begin Provided records

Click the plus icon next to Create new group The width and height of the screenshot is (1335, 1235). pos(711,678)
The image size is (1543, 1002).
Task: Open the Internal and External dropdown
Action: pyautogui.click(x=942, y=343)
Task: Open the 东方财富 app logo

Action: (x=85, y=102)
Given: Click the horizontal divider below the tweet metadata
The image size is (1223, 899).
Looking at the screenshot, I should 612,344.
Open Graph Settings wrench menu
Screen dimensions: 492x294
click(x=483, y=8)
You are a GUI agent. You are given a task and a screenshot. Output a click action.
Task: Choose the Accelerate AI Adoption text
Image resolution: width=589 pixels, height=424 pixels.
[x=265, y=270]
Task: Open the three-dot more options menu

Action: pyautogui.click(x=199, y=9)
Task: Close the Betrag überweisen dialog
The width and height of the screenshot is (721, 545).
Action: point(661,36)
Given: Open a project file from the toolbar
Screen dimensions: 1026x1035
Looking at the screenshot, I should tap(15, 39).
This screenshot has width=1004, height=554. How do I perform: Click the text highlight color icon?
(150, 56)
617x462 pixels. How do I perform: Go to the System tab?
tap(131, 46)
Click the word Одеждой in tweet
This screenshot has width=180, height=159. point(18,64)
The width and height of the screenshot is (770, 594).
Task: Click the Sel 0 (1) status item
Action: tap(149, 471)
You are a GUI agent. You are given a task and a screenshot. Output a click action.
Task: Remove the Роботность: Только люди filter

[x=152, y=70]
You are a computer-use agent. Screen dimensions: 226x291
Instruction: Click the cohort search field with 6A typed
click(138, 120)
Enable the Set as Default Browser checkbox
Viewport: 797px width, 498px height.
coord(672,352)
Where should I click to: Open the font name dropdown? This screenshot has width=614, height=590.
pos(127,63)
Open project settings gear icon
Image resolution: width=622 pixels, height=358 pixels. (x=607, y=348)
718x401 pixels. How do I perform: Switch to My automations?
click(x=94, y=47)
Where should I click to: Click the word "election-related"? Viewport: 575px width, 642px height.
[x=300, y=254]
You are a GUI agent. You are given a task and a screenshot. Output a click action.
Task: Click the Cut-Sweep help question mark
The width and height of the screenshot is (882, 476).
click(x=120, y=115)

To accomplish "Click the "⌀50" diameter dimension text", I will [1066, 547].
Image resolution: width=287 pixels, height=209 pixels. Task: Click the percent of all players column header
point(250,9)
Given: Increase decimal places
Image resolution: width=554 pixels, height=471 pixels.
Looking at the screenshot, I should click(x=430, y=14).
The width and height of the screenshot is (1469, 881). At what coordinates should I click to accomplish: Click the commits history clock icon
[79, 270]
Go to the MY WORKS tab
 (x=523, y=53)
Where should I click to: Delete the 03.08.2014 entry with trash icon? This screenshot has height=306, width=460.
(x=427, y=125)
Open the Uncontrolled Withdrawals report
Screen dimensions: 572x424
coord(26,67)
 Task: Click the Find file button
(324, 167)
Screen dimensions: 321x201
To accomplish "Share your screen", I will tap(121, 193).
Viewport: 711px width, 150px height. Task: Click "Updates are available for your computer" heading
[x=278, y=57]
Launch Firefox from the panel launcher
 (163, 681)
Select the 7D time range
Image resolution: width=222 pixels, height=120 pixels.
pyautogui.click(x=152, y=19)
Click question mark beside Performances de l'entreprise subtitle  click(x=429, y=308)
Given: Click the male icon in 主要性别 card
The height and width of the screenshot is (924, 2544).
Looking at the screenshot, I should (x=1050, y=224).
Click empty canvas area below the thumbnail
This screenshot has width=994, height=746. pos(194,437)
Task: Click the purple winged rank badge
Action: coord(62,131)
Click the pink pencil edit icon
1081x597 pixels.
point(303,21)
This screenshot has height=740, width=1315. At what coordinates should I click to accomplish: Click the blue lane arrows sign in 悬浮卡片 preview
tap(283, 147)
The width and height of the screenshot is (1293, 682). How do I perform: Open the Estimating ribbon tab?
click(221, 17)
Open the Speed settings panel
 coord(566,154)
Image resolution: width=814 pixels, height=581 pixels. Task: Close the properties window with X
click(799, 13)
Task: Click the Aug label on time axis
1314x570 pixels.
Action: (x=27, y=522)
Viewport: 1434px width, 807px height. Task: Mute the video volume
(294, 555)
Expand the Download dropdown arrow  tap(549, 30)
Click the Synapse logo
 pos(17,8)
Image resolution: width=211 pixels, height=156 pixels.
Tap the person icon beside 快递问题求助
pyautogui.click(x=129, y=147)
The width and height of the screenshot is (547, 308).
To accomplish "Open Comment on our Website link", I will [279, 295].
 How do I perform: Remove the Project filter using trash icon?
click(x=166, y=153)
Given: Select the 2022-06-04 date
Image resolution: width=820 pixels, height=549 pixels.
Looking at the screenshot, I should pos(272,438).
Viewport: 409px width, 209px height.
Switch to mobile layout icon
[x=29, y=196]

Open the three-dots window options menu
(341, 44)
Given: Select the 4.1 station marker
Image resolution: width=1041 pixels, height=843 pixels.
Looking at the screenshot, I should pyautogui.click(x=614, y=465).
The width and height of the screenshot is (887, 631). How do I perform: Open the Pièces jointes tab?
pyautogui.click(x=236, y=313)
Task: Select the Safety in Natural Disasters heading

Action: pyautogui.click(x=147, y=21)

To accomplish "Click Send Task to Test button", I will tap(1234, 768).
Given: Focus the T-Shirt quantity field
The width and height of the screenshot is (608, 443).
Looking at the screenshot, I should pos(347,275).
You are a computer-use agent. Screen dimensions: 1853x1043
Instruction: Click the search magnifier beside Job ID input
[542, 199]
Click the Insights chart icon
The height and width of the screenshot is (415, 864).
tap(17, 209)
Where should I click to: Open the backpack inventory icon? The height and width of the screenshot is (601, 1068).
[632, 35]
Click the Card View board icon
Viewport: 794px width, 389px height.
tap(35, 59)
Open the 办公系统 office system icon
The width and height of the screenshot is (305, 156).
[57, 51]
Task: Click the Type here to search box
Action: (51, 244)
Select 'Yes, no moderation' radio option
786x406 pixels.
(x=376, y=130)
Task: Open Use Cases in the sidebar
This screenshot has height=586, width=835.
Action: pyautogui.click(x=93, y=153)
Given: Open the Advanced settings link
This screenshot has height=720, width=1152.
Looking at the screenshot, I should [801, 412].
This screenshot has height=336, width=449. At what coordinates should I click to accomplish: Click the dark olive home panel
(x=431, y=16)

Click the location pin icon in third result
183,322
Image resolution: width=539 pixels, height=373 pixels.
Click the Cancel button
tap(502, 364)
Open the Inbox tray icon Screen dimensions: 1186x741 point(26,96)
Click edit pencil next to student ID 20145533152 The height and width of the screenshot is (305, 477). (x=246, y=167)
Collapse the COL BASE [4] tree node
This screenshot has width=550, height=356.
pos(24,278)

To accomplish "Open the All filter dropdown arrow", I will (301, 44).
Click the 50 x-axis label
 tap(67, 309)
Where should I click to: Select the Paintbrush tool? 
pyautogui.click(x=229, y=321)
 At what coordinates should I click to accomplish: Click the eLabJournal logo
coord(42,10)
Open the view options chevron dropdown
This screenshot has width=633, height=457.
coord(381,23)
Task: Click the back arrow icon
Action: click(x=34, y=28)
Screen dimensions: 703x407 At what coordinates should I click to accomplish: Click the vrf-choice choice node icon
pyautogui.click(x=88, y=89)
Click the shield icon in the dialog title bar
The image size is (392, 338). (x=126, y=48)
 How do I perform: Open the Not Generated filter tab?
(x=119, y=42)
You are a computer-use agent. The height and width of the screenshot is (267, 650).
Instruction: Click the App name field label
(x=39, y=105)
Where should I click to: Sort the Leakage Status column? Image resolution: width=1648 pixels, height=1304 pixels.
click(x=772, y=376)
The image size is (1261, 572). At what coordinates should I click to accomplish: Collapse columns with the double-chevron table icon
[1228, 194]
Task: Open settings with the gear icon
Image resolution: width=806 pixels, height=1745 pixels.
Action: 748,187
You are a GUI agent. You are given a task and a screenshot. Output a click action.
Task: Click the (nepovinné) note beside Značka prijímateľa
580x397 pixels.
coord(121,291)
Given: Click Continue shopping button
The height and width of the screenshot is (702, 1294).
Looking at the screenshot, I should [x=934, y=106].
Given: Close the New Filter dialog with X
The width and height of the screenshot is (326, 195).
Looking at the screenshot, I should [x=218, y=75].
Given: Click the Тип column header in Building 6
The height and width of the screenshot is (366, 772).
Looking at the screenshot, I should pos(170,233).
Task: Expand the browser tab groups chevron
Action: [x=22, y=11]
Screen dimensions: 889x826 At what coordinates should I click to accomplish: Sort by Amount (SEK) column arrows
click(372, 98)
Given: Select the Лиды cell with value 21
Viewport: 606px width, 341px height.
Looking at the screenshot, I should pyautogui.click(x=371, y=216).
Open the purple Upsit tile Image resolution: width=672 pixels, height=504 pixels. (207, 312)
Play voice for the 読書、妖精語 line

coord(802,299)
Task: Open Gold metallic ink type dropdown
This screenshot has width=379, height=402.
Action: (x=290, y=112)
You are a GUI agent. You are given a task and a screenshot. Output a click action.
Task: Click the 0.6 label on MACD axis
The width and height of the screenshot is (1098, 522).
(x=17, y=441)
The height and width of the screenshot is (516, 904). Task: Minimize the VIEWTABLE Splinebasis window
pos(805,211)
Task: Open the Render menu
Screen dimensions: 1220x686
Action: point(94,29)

end Provided records

Reproduce the listing from the line with "Where should I click to: Open the backpack" up to and including the line with "coord(42,10)", substituting "Brush" for "Paintbrush" and leaving everything else unchanged.

* Completed exercise:
Where should I click to: Open the backpack inventory icon? The height and width of the screenshot is (601, 1068).
[632, 35]
Click the Card View board icon
Viewport: 794px width, 389px height.
tap(35, 59)
Open the 办公系统 office system icon
The width and height of the screenshot is (305, 156).
[57, 51]
Task: Click the Type here to search box
Action: (51, 244)
Select 'Yes, no moderation' radio option
786x406 pixels.
(x=376, y=130)
Task: Open Use Cases in the sidebar
This screenshot has height=586, width=835.
Action: pyautogui.click(x=93, y=153)
Given: Open the Advanced settings link
This screenshot has height=720, width=1152.
Looking at the screenshot, I should [801, 412].
This screenshot has height=336, width=449. At what coordinates should I click to accomplish: Click the dark olive home panel
(x=431, y=16)

Click the location pin icon in third result
183,322
Image resolution: width=539 pixels, height=373 pixels.
Click the Cancel button
tap(502, 364)
Open the Inbox tray icon Screen dimensions: 1186x741 point(26,96)
Click edit pencil next to student ID 20145533152 The height and width of the screenshot is (305, 477). (x=246, y=167)
Collapse the COL BASE [4] tree node
This screenshot has width=550, height=356.
pos(24,278)

To accomplish "Open the All filter dropdown arrow", I will (301, 44).
Click the 50 x-axis label
 tap(67, 309)
Where should I click to: Select the Brush tool? 
pyautogui.click(x=229, y=321)
 At what coordinates should I click to accomplish: Click the eLabJournal logo
coord(42,10)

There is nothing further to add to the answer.